Of particular interest are sociotechnical systems. These are systems that use algorithms or models to manage people. They make (or inform) decisions, based on incomplete and potentially erroneous representations of who we are. Representations which can be stored and processed by machines. Such systems already play a significant role in determining what we can do, have, see and where we go. The very purpose of codifying a decision policy is to deploy it at scale. But managing large numbers of people inevitably exerts a level of authority and control – the power to shape society. Sociotechnical systems codify societal values often in unintended and opaque ways. As machine learning models become ubiquitous, the need for tools to better analyse, interrogate and manage them, only becomes more urgent.

Mitigating Bias in Machine Learning aims to provide solutions. We start by examining the problem.

Part I looks at the problems and solutions from the widest perspective, zooming in on the problem over the chapters. Chapter one provides context. We take a variety of perspectives, philosophical, political, legal, technical and social. Chapter two is a practical resource for all those involved in the deployment of such systems; model developers, product and engineering managers for example. We discuss how we develop, deploy and manage machine learning systems responsibly. We consider the life-cycle of a machine learning model and present a taxonomy of pitfalls.
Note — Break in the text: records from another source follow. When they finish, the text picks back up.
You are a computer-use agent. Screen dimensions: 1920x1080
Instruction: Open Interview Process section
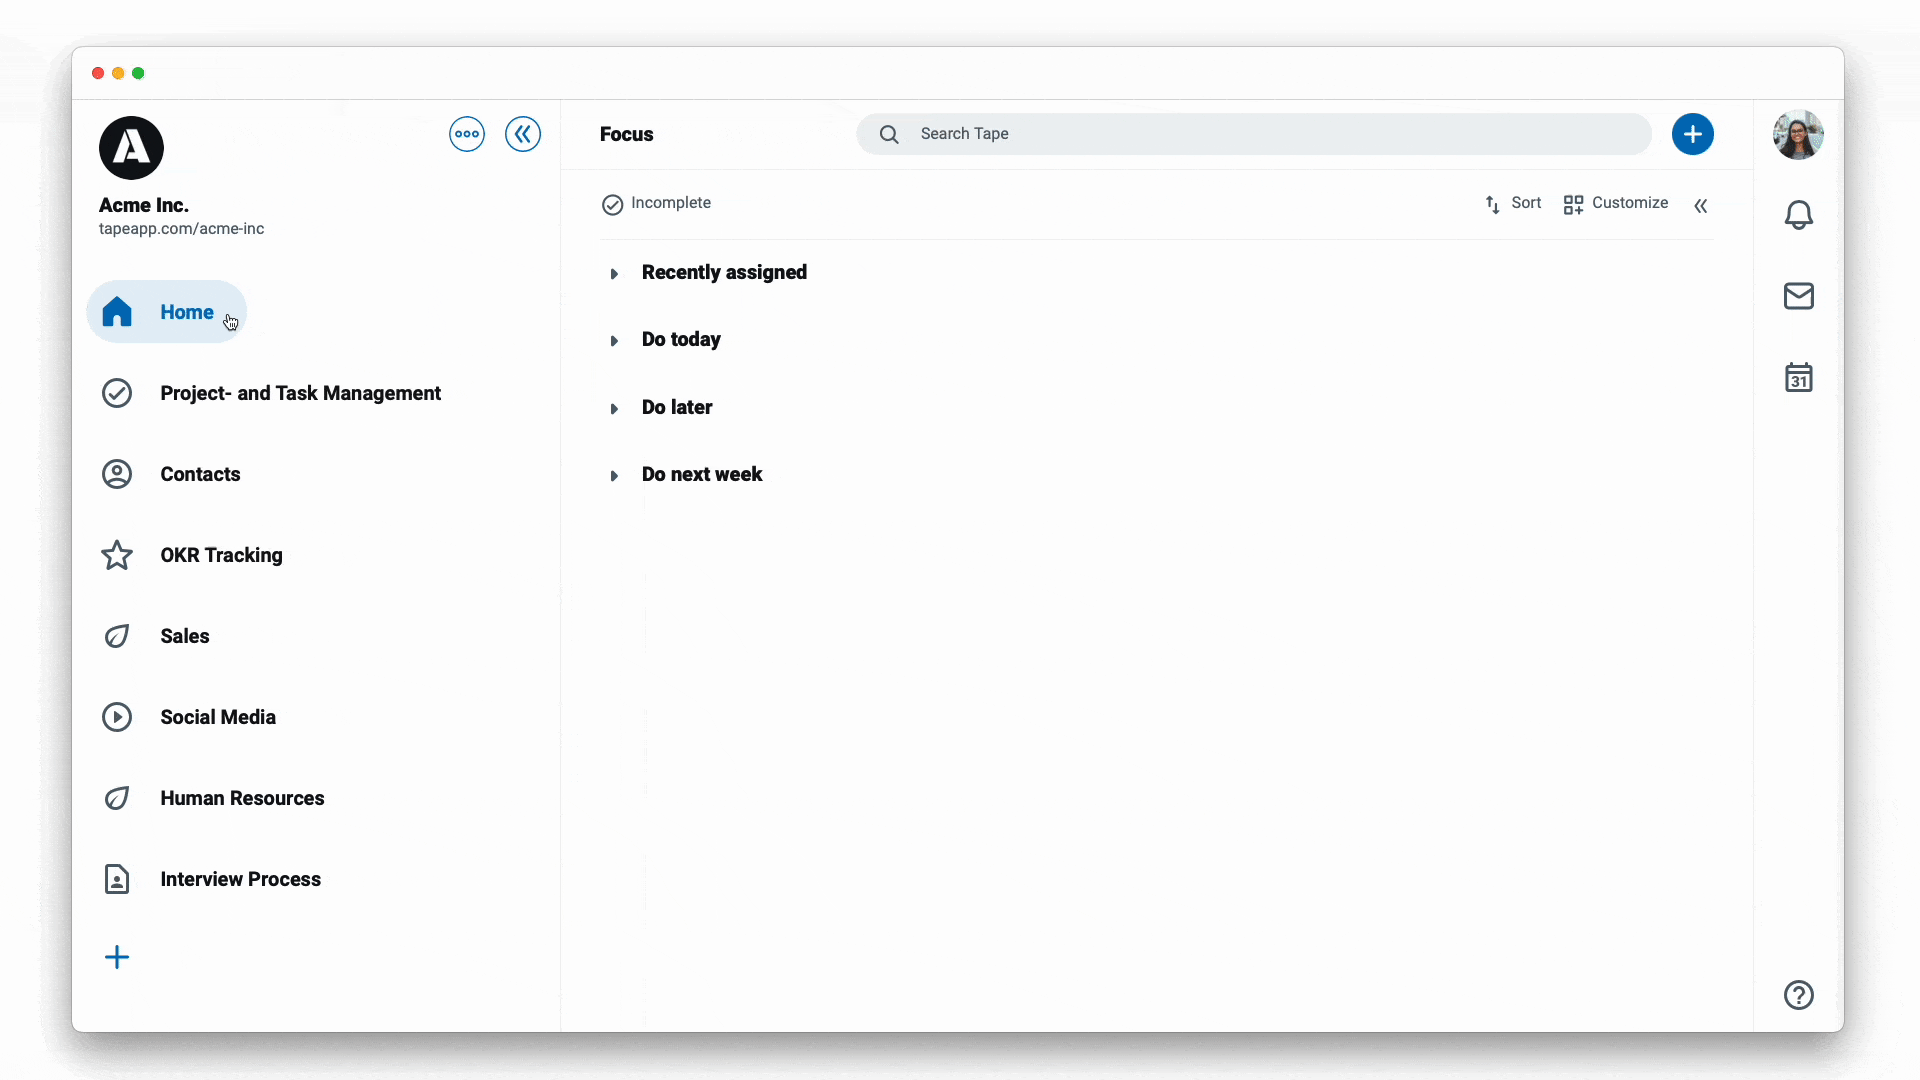241,878
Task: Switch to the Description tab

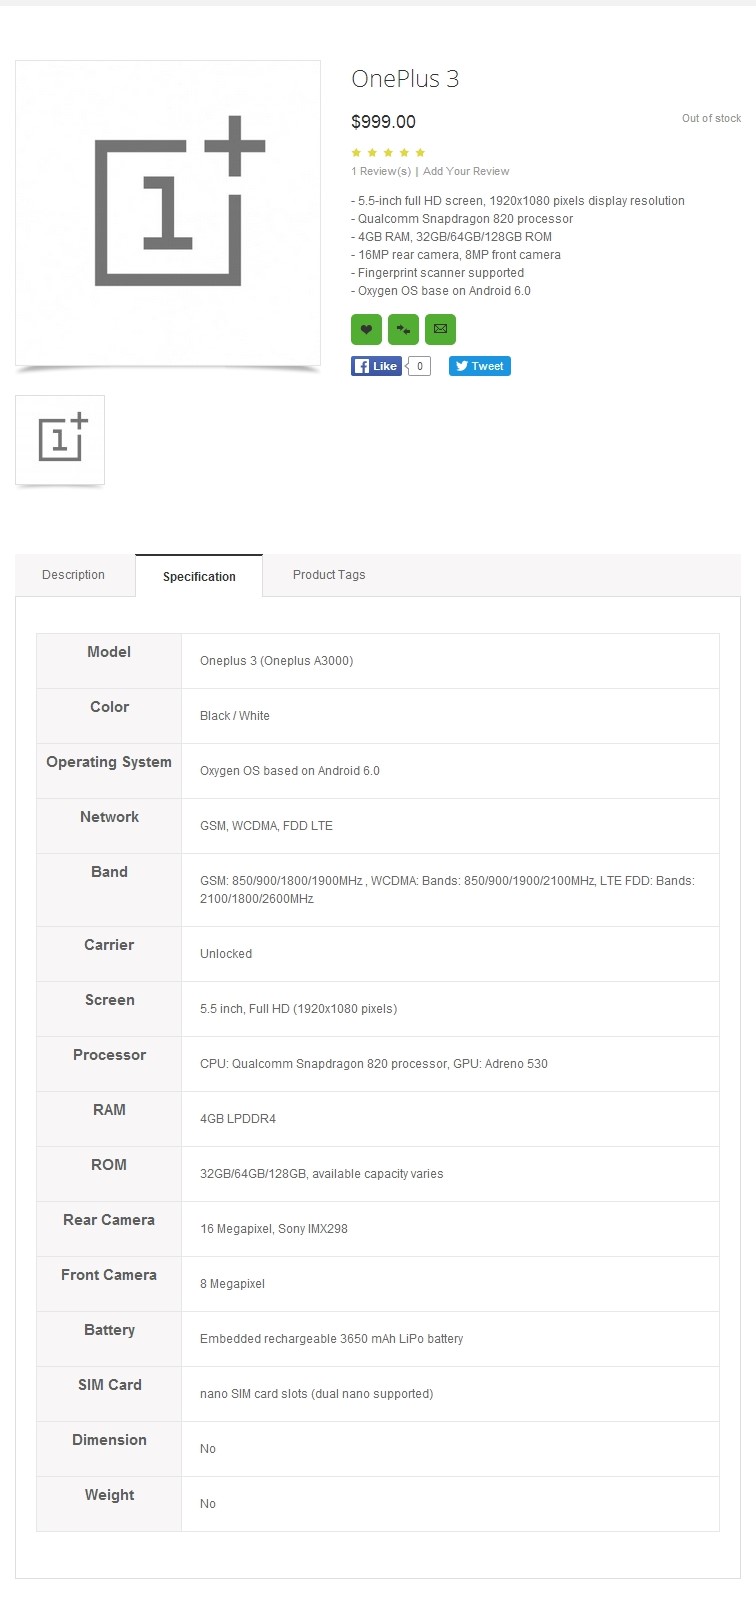Action: point(74,575)
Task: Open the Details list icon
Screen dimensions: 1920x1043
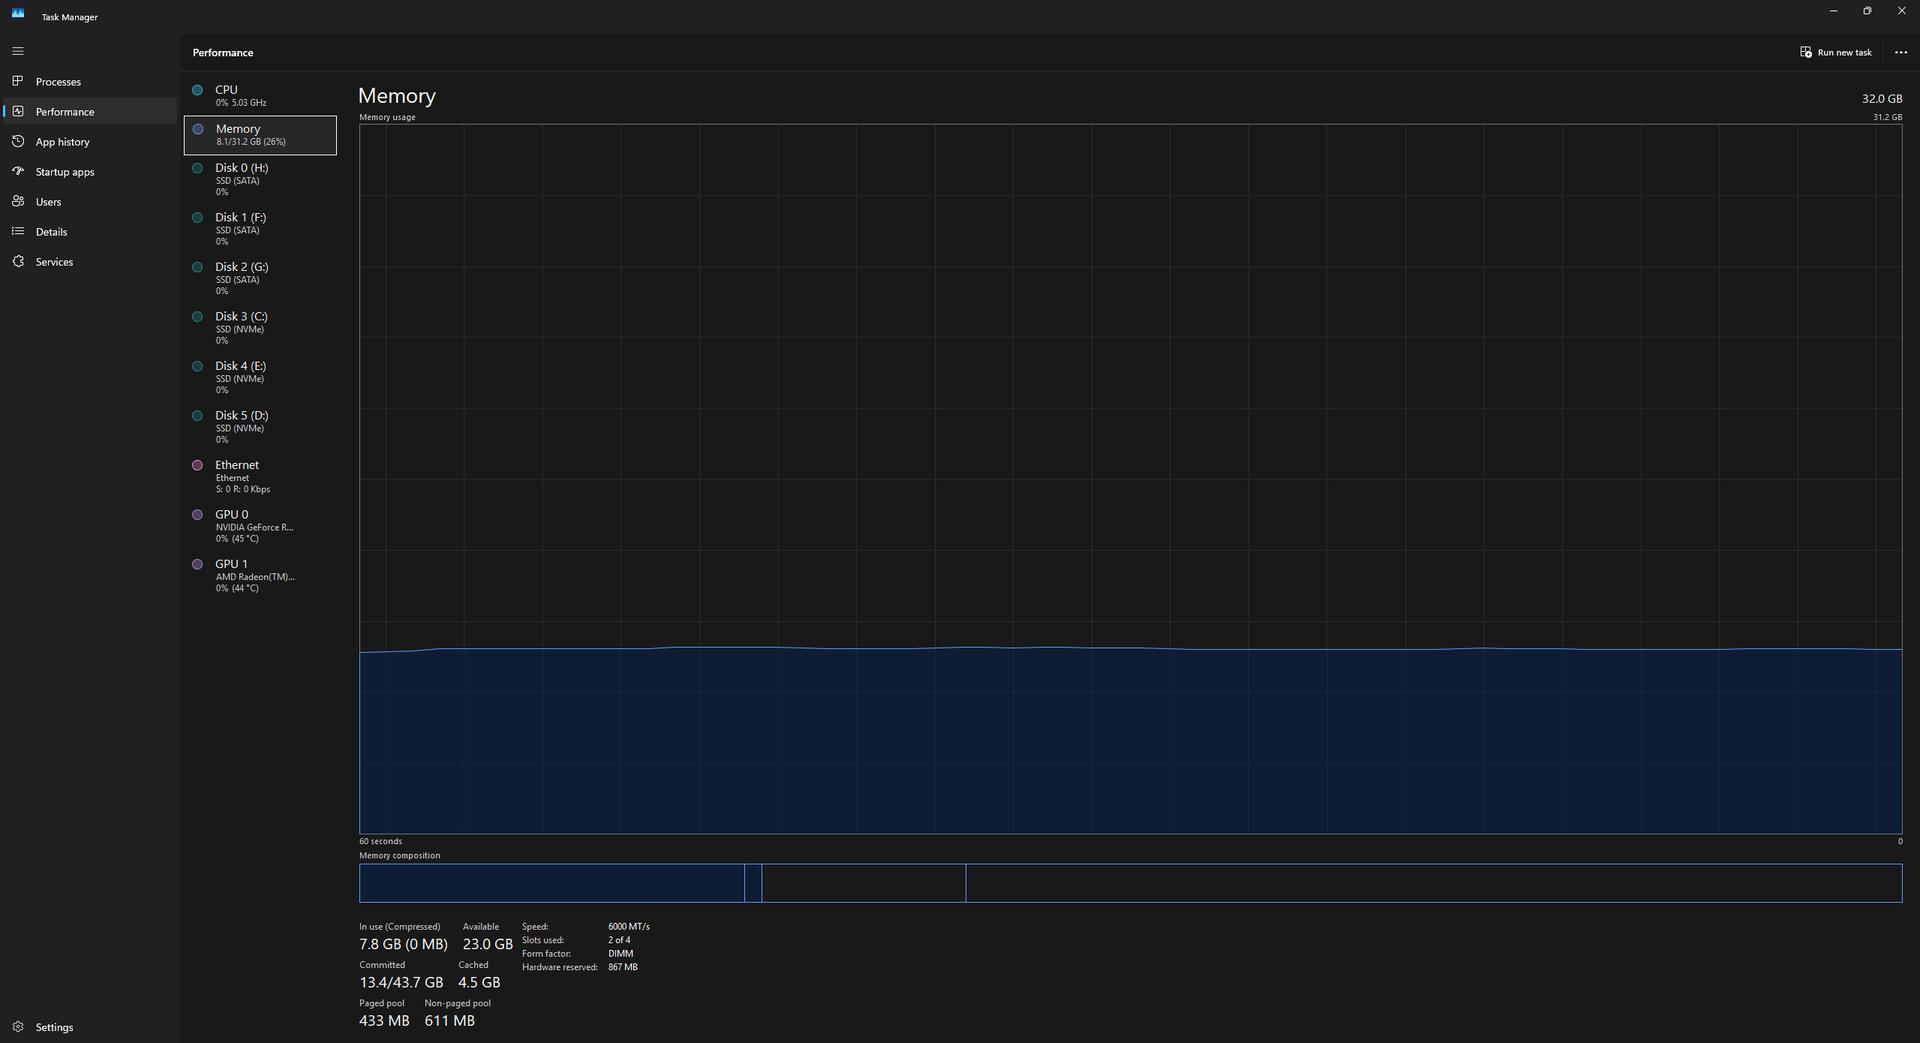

From part II onwards, where possible, we take a mathematically rigorous approach to answering questions about fairness.

Part II discusses how we quantify different notions of fairness. We cover a variety of models of fairness (model constraints and related metrics). We compare them to understand their similarities and differences, strengths and weakness. Where possible we relate them to philosophical ideologies of fairness discussed in chapter one.

Part III will analyse a variety of methods for mitigating bias through model interventions. We use the metrics discussed in part II to understand their impact.